Start

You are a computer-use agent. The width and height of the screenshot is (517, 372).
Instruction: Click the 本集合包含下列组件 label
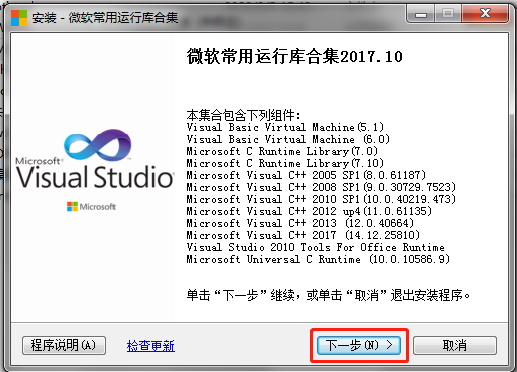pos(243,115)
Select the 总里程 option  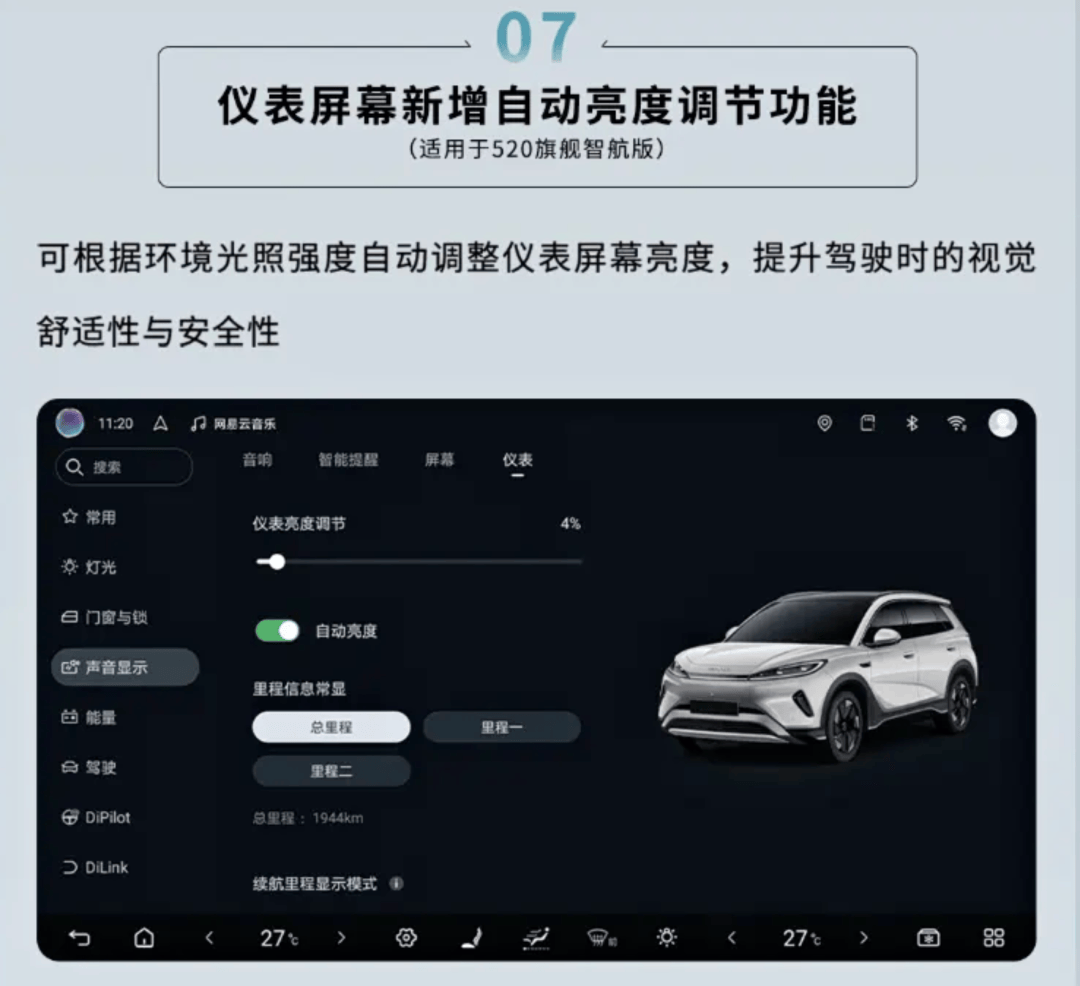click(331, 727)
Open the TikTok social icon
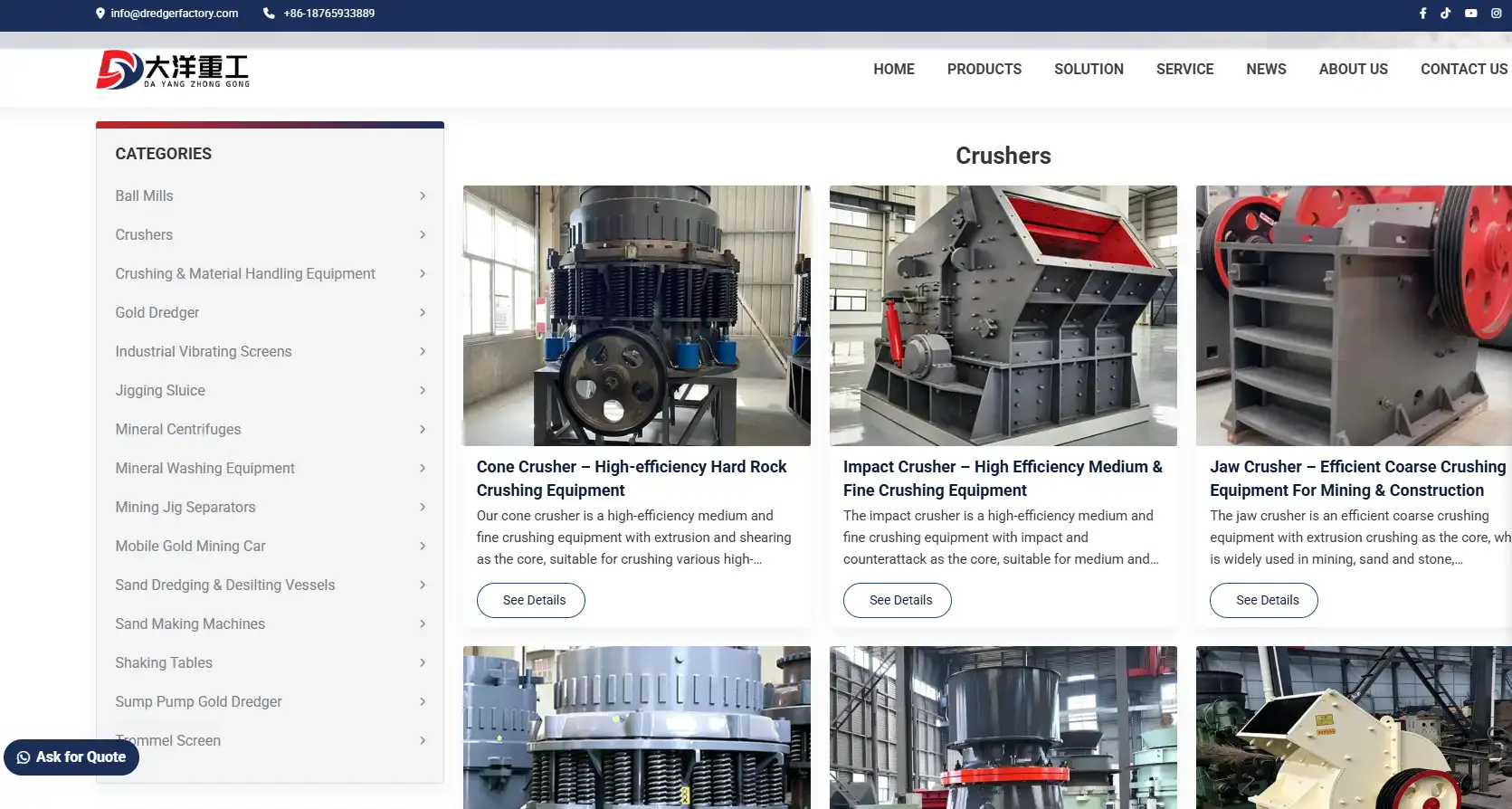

End

[Aim of the task] Copy out each line above that contains the string "width", observing case exactly.

[Written response]
You are a computer-use agent. The width and height of the screenshot is (517, 372).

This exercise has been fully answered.